We only understand what we can visualize. Some people visualize God as an old man with a beard in the sky. Some visualize the Holy Spirit as a dove, light, or water. I don’t think, any of those are correct visualizations. I may agree that “God” of the OT who writes with a finger on stone tablets and walls and speaks from a cloud or Jesus of the NT are fictional characters – attempts to visualize the concepts. You know wisdom when you see it. It may come from Tom Sawyer, Daffy Duck, Winnie the Pooh, Cat in the Hat, or Jesus. God is wisdom, not Daffy Duck. As for Jesus, even Christians believe, he was a man. If I think of Jesus in a sense that I described, it does not matter to me if he is fictional. I view the virgin birth and physical resurrection as symbols. The Bible is full of such symbols and metaphors. Such views do not contradict the idea that Jesus can save us (where “Jesus” is a visualization of the “force” driving us towards good).

You said,

“I see the Pope and many other religious leaders as scriptwriters and ventriloquists who push people around by saying “You had better obey because it is the word of God.”

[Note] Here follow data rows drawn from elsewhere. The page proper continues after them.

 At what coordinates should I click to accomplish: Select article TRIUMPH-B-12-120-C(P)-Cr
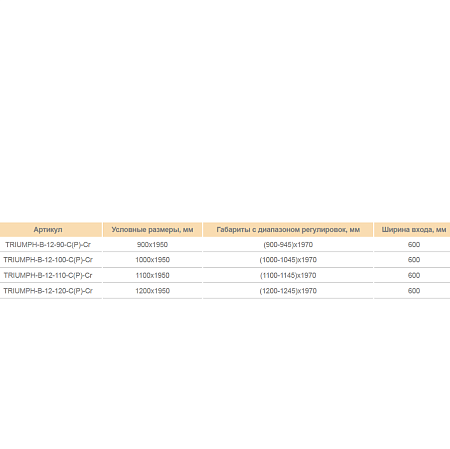[x=48, y=291]
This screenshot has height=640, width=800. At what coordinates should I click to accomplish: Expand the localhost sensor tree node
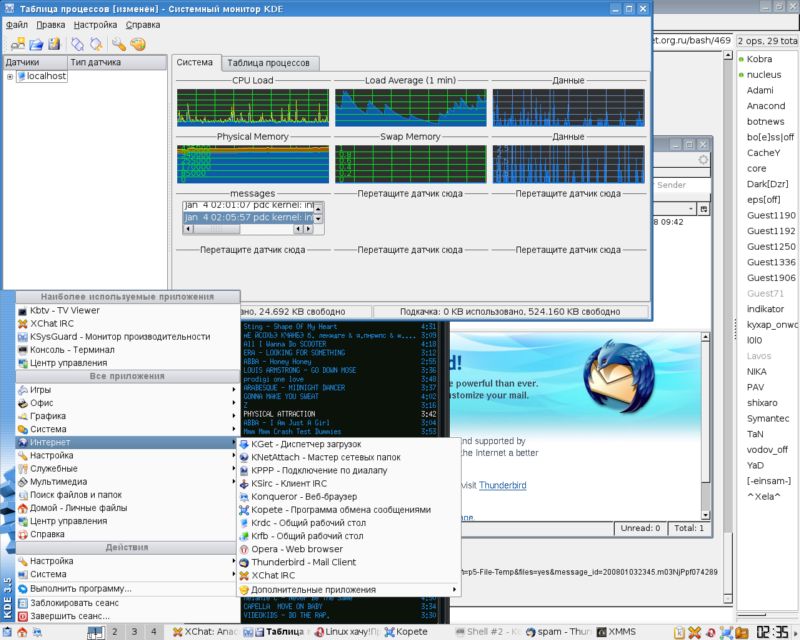[x=10, y=76]
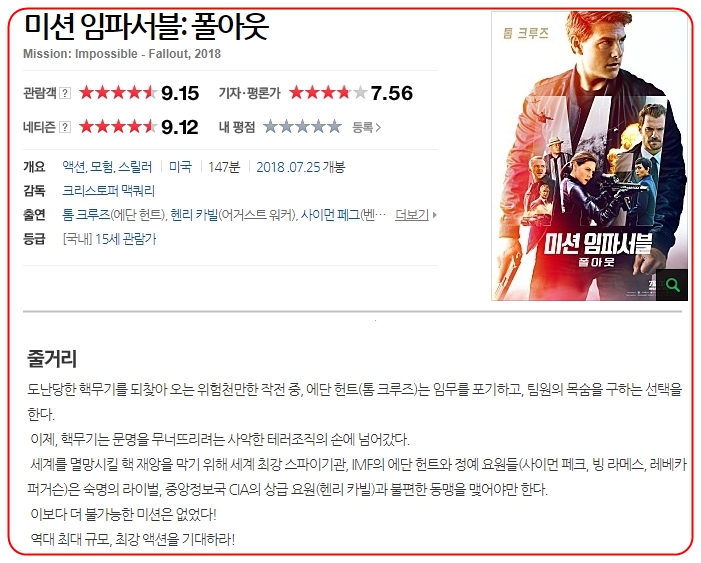Open help icon next to 관람객 rating
This screenshot has width=701, height=563.
[65, 93]
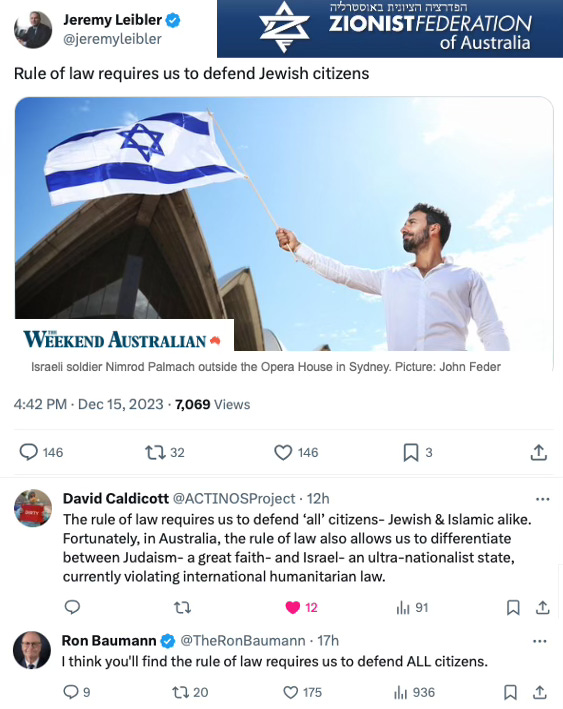Reply to David Caldicott's comment
The height and width of the screenshot is (709, 563).
click(x=72, y=607)

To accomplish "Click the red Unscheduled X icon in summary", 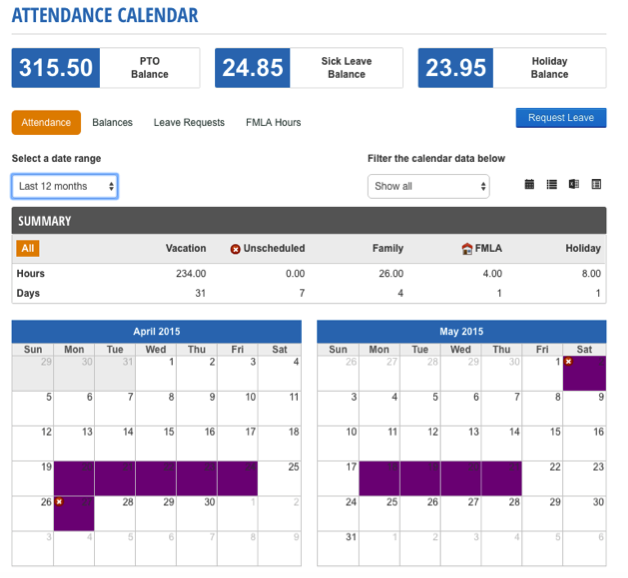I will click(x=236, y=249).

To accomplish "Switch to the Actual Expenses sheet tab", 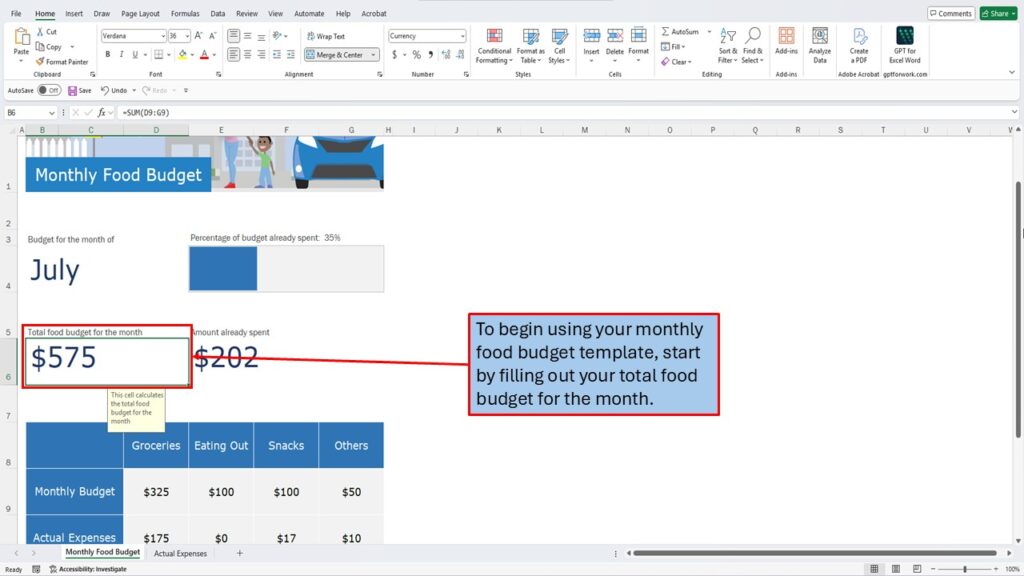I will pyautogui.click(x=180, y=553).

I agree. I do not like this tone either. In a church where I go, there were several sermons on this very issue with the main thought “do not put your own words in God’s mouth, put God’s words into your mouth”. In NT, this was frequently an issue between Jesus and the Pharisees. They were trying to push their agenda on him using the letter of the law. So, your attitude is not “anti-Christian”. In fact, I find it Christian. We don’t need a performance of a ventriloquist. Frequently, it’s enough to step into a church to see such performance.

“Do you believe in a self-conscious God?”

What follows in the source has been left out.